WHAT THE EXERCISE ASKS — Please make an exact copy of the lines from the one holding "Given: Switch to the Viewports tab" through the end of the data, both ends included, with no pictures.
———
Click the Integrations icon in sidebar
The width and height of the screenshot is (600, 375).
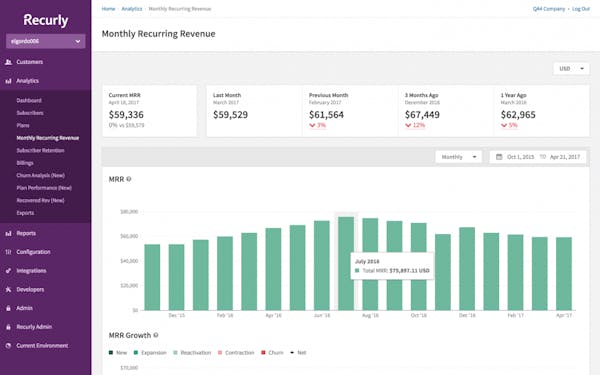coord(8,271)
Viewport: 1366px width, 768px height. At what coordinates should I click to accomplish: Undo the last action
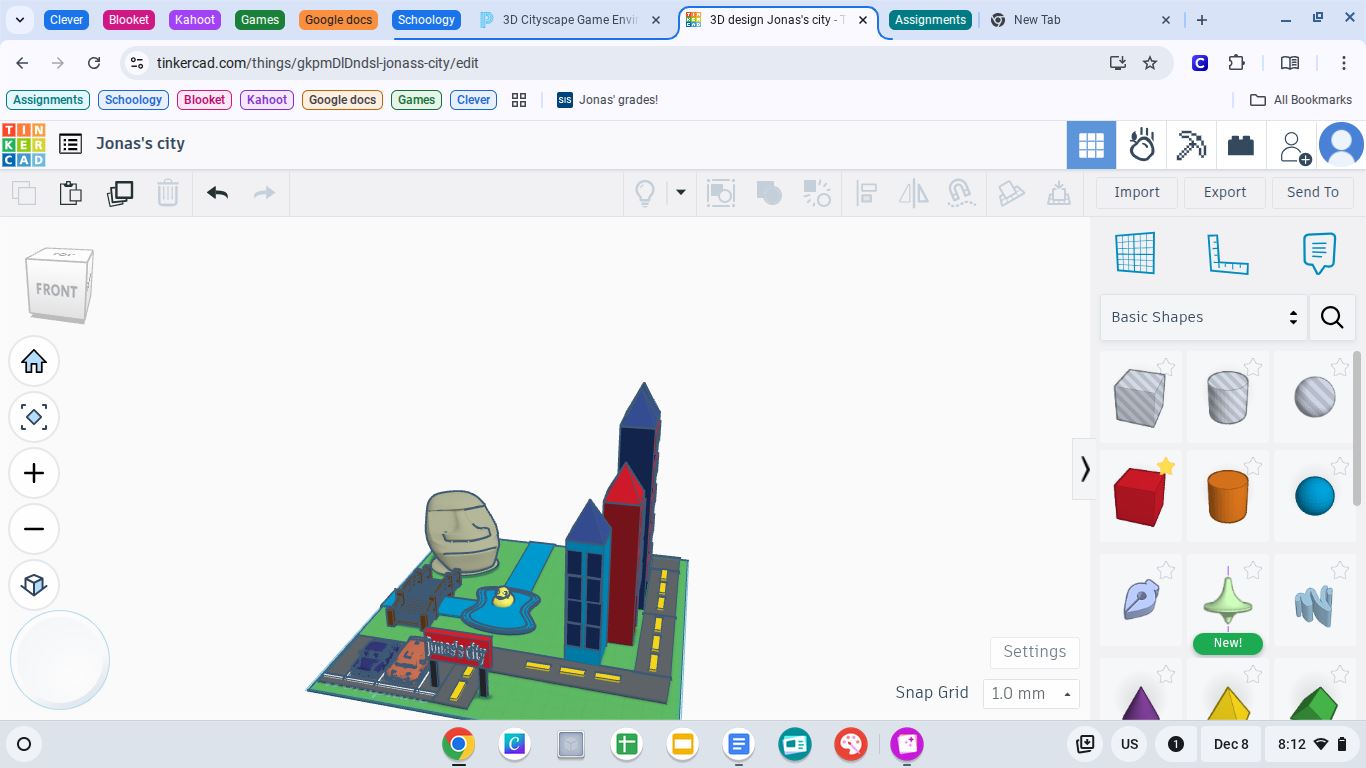pyautogui.click(x=217, y=193)
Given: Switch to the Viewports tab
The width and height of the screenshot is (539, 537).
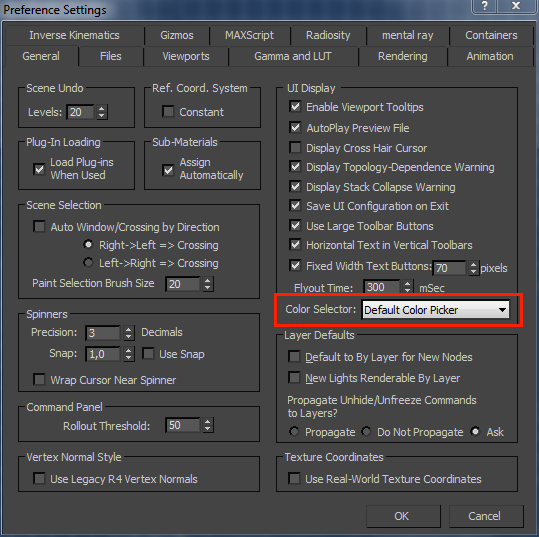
———
SOLUTION TO THIS EXERCISE —
Given: Switch to the Viewports tab
The width and height of the screenshot is (539, 537).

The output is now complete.